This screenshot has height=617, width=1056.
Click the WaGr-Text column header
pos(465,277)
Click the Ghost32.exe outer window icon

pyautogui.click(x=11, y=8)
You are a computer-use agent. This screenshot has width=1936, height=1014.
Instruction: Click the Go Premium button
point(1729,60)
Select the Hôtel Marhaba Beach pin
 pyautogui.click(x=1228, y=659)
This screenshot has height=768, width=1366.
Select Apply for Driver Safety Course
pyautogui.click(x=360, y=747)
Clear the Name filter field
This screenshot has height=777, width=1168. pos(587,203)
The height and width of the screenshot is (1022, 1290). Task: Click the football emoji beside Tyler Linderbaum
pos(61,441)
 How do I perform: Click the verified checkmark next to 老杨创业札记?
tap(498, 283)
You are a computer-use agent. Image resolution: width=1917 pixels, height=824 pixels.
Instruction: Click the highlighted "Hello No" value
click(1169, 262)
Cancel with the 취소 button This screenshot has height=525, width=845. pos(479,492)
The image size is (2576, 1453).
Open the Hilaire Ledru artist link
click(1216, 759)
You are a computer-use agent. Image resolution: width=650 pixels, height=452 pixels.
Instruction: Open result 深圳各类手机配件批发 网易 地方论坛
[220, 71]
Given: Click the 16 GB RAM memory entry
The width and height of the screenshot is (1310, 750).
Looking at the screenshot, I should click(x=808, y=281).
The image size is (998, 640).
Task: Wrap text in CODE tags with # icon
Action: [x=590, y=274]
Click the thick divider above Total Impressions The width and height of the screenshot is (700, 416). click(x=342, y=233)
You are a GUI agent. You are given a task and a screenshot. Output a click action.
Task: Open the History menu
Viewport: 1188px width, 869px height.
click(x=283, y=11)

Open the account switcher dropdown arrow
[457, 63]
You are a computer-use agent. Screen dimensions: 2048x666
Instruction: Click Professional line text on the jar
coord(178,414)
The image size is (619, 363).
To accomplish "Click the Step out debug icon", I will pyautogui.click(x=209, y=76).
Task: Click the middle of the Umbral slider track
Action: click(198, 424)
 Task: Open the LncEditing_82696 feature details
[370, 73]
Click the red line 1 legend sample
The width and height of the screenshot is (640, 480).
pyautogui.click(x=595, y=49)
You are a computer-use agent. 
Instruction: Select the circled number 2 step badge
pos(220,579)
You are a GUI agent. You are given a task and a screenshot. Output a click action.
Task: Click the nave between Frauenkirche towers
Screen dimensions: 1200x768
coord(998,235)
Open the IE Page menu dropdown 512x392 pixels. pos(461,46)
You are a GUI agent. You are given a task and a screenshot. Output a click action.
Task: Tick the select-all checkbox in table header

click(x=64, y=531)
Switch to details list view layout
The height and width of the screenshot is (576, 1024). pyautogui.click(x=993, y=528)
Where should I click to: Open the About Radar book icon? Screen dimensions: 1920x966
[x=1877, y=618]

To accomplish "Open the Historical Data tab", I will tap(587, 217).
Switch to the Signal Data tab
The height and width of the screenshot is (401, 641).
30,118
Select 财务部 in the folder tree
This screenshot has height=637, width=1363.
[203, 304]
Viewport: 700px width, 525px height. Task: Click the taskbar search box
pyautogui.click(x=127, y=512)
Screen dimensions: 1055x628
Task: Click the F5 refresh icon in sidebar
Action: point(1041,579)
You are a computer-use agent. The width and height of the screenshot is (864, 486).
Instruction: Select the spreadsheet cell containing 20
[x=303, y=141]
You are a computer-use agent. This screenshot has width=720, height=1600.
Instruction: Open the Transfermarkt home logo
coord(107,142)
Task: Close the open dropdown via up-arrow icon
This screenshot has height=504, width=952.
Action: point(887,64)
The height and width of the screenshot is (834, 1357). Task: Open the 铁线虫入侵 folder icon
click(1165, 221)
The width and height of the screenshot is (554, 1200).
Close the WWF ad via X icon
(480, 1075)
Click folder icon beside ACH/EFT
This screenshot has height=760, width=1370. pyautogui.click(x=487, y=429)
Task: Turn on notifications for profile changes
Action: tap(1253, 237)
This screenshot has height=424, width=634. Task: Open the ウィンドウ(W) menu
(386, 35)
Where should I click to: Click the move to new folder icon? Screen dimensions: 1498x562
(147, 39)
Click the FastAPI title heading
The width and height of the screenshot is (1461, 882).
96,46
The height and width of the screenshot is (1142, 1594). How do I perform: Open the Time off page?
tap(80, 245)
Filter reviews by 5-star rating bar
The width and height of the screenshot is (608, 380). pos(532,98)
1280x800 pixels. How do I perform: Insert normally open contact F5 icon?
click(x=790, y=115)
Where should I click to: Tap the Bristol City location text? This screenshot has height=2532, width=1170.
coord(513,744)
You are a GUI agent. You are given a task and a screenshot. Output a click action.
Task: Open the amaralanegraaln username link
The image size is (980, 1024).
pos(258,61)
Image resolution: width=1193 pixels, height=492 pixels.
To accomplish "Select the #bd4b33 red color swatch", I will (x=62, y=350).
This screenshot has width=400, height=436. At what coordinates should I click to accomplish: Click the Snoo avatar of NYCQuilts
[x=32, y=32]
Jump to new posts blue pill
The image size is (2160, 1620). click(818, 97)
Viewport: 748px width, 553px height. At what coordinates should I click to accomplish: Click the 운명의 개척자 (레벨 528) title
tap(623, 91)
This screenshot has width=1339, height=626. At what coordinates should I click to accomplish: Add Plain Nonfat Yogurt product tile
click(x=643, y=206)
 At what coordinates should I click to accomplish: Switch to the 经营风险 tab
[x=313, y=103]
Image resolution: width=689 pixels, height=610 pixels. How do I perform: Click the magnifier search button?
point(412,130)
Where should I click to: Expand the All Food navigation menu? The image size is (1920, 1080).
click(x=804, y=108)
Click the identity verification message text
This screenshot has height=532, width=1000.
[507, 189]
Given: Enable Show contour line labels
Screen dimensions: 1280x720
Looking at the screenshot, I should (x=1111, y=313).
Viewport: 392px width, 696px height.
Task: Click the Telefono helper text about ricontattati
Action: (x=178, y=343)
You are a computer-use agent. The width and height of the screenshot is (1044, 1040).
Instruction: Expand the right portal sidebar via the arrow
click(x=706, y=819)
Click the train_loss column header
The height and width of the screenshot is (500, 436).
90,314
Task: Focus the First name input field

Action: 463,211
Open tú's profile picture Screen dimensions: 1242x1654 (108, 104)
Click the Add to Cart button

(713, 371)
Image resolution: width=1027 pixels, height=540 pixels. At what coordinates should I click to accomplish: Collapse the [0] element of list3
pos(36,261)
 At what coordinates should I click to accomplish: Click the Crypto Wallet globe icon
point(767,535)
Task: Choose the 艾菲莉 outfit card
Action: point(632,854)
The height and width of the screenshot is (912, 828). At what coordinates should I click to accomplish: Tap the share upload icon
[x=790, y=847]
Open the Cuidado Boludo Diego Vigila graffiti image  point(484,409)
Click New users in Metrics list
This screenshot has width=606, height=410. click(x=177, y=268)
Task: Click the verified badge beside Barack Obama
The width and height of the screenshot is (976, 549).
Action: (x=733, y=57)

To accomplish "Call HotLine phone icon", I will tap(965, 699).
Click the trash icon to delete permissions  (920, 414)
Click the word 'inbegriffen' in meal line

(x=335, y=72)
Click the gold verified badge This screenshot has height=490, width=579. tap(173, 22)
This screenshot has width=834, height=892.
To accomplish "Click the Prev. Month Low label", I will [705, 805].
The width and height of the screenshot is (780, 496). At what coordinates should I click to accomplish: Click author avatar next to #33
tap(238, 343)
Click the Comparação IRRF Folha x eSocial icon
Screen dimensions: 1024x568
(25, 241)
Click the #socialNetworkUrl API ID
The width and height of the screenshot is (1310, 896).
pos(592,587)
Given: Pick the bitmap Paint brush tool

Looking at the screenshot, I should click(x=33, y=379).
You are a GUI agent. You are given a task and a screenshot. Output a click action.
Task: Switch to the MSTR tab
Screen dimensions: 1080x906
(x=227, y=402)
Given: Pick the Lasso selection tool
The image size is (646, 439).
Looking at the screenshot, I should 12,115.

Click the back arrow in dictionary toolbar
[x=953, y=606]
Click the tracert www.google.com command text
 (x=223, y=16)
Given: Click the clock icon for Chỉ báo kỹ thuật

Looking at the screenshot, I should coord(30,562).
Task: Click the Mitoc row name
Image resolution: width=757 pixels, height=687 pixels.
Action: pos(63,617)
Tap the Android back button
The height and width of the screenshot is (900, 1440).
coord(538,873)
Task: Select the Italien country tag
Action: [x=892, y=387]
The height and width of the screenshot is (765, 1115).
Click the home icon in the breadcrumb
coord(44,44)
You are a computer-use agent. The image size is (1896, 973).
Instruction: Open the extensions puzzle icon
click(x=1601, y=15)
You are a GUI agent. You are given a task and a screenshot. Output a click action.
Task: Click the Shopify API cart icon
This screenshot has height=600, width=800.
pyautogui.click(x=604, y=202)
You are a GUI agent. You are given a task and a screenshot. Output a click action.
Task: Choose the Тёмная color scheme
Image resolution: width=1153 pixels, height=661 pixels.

• Task details:
Please make an exact copy of the lines above from the line with "Screen dimensions: 1280x720" through the line with "is (1044, 1040).", both ends included.

• Answer to the exercise:
Screen dimensions: 1280x720
Looking at the screenshot, I should (x=1111, y=313).
Viewport: 392px width, 696px height.
Task: Click the Telefono helper text about ricontattati
Action: (x=178, y=343)
You are a computer-use agent. The width and height of the screenshot is (1044, 1040).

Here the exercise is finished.